Confidence was categorized as high (8–10 on a 0–10 scale), moderate (4–7) and low (0–3). Confidence was established by questioning patients on their belief that the treatment received would actually help their back condition to improve. Finally, the baseline scores for the three outcome variables were considered for the purpose of stratification. It was hypothesized that those with lower initial scores (less disability and/or less subjective pain) may have less opportunity to and therefore be less likely to improve. The Roland-Morris scores were grouped as 0–6, 7–10, 11–14, and 15–24 (approximating quartiles). The pain variables were grouped as low (0–3), moderate (4–7) and high (8–10).
Binary logistic regression was used to estimate the effect of and test the association between BMI and the outcome variables, controlling for confounders. Odds ratios derived from the model results were used to measure effects. Comparisons were made between obese participants and non-obese participants for each of the three outcome variables.
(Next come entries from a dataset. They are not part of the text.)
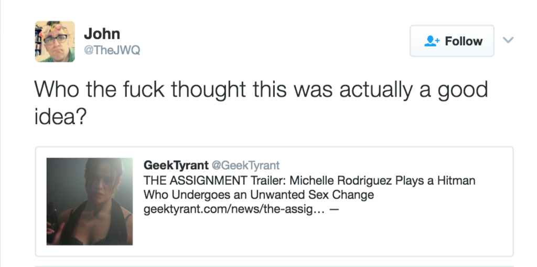
Task: Open the quoted tweet movie still thumbnail
Action: pos(89,201)
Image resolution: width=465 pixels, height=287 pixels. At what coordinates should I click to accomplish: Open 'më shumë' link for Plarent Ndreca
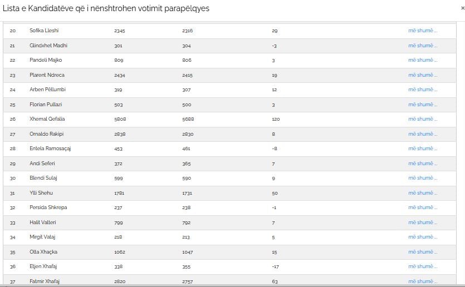pos(423,75)
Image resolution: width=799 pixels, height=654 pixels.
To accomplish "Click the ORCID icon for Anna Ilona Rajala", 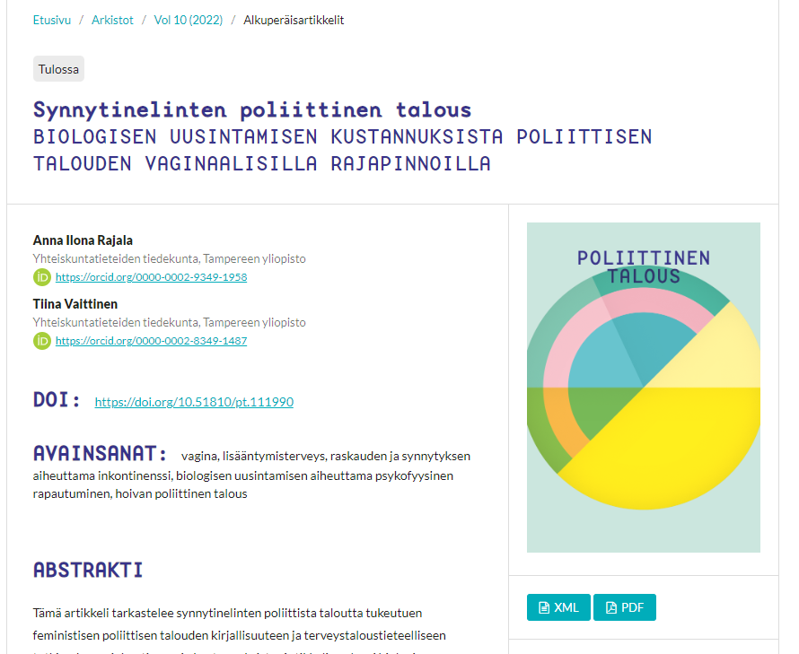I will (42, 277).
Initially, binary logistic regression models included gender, race, age, treatment group, smoking status, alcohol consumption, coffee consumption, LBP history, duration of the current episode of LBP, baseline scores of the outcome variable, and patient confidence in the treatment. Gender, race, and smoking status were included because of a priori knowledge regarding their effects on LBP. Treatment group was also included to account for varying treatment protocols and their effects on treatment outcome.
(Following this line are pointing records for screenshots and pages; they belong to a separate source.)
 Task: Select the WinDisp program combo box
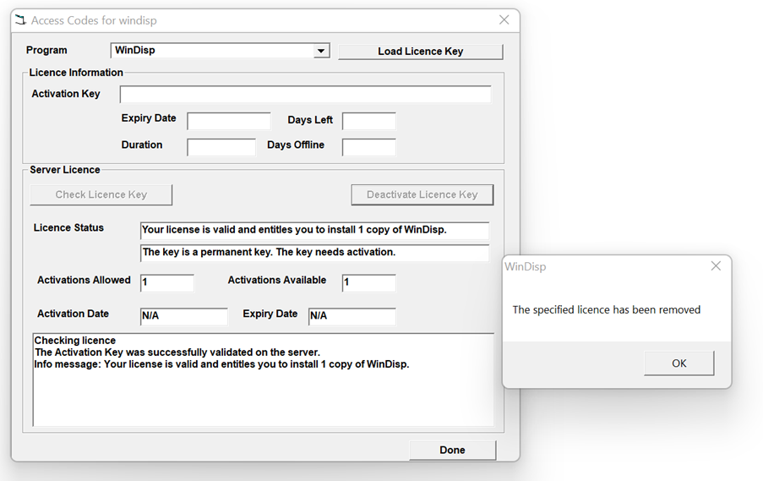tap(213, 52)
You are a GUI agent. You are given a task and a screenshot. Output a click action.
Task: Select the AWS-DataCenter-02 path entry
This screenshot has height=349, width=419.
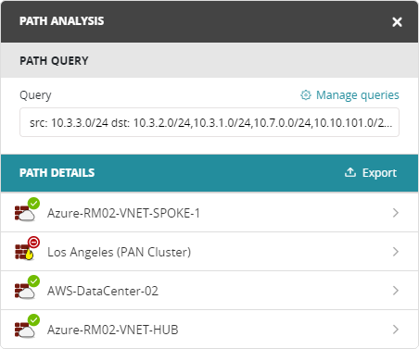[210, 291]
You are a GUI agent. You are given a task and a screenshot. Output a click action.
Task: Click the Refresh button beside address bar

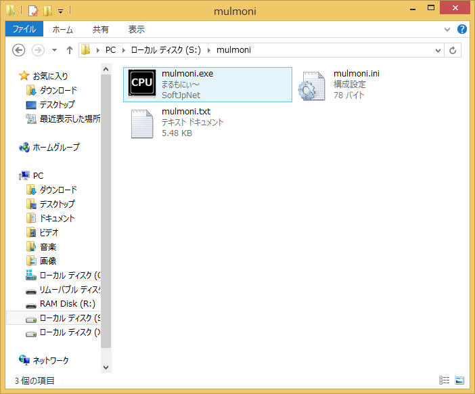(453, 50)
Weight change, a history of LBP, and the duration of the current episode of LBP were considered as possibly having confounding influence on the BMI effect on treatment outcome. Likewise, patient confidence in treatment and the baseline scores of the outcome variable were also considered as possibly confounding the BMI effect. Models were then run with and without these variables to evaluate the influence each variable had on the effect of BMI on outcomes. Variables influencing the odds ratios of the remaining variables by more than 10 % were kept in the model. As a result, LBP history and weight change were eliminated from the disability and average pain models. LBP history was also removed from the severe pain model, but the weight change variable remained. Statistical analyses were performed using SAS (SAS Institute Inc., Cary, NC).